WHAT THIS TASK INVOLVES: Copy the following lines word for word, keeping every line unchanged and in its original order.

DATASET ROWS:
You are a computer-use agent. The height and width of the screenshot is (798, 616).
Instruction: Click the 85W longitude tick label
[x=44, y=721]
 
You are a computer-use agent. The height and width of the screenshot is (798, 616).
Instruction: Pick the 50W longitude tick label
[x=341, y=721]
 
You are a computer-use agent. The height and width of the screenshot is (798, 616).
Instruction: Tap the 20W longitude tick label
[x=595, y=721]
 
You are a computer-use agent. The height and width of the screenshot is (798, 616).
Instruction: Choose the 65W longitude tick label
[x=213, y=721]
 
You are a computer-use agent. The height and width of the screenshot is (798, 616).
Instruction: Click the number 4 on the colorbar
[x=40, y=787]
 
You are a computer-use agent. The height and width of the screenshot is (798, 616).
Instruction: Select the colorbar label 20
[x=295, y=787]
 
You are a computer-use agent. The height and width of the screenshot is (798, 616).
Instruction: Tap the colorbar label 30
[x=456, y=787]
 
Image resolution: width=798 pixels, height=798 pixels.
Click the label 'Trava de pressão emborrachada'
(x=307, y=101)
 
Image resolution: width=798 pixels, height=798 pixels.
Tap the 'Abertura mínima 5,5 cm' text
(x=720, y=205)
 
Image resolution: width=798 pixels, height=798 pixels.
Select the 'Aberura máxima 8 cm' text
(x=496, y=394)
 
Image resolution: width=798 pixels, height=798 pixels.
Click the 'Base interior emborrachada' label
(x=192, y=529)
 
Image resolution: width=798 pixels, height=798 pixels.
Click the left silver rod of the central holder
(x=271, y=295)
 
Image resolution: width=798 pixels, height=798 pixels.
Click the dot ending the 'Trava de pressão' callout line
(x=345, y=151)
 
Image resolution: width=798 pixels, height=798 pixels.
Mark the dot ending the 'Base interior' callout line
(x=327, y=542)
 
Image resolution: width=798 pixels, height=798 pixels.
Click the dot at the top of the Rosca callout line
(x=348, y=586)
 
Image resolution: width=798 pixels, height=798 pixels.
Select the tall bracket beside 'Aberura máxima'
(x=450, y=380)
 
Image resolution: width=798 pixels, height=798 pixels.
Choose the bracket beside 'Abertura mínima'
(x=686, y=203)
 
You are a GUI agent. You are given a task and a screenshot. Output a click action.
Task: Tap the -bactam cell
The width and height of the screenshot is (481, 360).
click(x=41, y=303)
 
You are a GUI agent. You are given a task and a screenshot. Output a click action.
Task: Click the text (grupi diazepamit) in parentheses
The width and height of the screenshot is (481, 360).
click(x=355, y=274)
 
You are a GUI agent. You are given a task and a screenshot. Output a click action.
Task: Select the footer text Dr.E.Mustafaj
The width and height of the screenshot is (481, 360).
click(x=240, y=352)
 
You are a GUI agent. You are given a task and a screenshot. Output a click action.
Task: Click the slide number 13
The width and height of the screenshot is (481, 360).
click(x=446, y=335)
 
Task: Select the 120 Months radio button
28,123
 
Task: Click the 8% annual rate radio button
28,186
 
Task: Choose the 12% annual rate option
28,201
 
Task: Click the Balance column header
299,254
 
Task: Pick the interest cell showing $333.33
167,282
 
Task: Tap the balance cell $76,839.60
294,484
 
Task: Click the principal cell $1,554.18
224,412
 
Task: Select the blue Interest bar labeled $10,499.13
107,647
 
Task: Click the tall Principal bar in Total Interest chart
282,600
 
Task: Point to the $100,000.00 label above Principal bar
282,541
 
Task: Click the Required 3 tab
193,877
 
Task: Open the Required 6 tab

SOLUTION TO THIS TASK:
You are a computer-use agent. The height and width of the screenshot is (798, 616).
Instruction: Click the 85W longitude tick label
[x=44, y=721]
 
You are a computer-use agent. The height and width of the screenshot is (798, 616).
Instruction: Pick the 50W longitude tick label
[x=341, y=721]
 
You are a computer-use agent. The height and width of the screenshot is (798, 616).
Instruction: Tap the 20W longitude tick label
[x=595, y=721]
 
You are a computer-use agent. The height and width of the screenshot is (798, 616).
Instruction: Choose the 65W longitude tick label
[x=213, y=721]
 
You are a computer-use agent. The height and width of the screenshot is (798, 616).
Instruction: Click the number 4 on the colorbar
[x=40, y=787]
 
You are a computer-use agent. The height and width of the screenshot is (798, 616).
Instruction: Select the colorbar label 20
[x=295, y=787]
 
You are a computer-use agent. The height and width of the screenshot is (798, 616).
Instruction: Tap the colorbar label 30
[x=456, y=787]
 
Image resolution: width=798 pixels, height=798 pixels.
Click the label 'Trava de pressão emborrachada'
(x=307, y=101)
 
Image resolution: width=798 pixels, height=798 pixels.
Tap the 'Abertura mínima 5,5 cm' text
(x=720, y=205)
 
Image resolution: width=798 pixels, height=798 pixels.
Select the 'Aberura máxima 8 cm' text
(x=496, y=394)
 
Image resolution: width=798 pixels, height=798 pixels.
Click the 'Base interior emborrachada' label
(x=192, y=529)
 
Image resolution: width=798 pixels, height=798 pixels.
Click the left silver rod of the central holder
(x=271, y=295)
 
Image resolution: width=798 pixels, height=798 pixels.
Click the dot ending the 'Trava de pressão' callout line
(x=345, y=151)
 
Image resolution: width=798 pixels, height=798 pixels.
Mark the dot ending the 'Base interior' callout line
(x=327, y=542)
 
Image resolution: width=798 pixels, height=798 pixels.
Click the dot at the top of the Rosca callout line
(x=348, y=586)
 
Image resolution: width=798 pixels, height=798 pixels.
Select the tall bracket beside 'Aberura máxima'
(x=450, y=380)
 
Image resolution: width=798 pixels, height=798 pixels.
Choose the bracket beside 'Abertura mínima'
(x=686, y=203)
 
You are a GUI agent. You are given a task and a screenshot. Output a click action.
Task: Tap the -bactam cell
The width and height of the screenshot is (481, 360).
click(x=41, y=303)
 
You are a GUI agent. You are given a task and a screenshot. Output a click action.
Task: Click the text (grupi diazepamit) in parentheses
The width and height of the screenshot is (481, 360).
click(x=355, y=274)
 
You are a GUI agent. You are given a task and a screenshot. Output a click action.
Task: Select the footer text Dr.E.Mustafaj
The width and height of the screenshot is (481, 360).
click(x=240, y=352)
 
You are a GUI agent. You are given a task and a screenshot. Output a click action.
Task: Click the slide number 13
The width and height of the screenshot is (481, 360).
click(x=446, y=335)
 
Task: Select the 120 Months radio button
28,123
 
Task: Click the 8% annual rate radio button
28,186
 
Task: Choose the 12% annual rate option
28,201
 
Task: Click the Balance column header
299,254
 
Task: Pick the interest cell showing $333.33
167,282
 
Task: Tap the balance cell $76,839.60
294,484
 
Task: Click the principal cell $1,554.18
224,412
 
Task: Select the blue Interest bar labeled $10,499.13
107,647
 
Task: Click the tall Principal bar in Total Interest chart
282,600
 
Task: Point to the $100,000.00 label above Principal bar
282,541
 
Task: Click the Required 3 tab
193,877
 
Task: Open the Required 6 tab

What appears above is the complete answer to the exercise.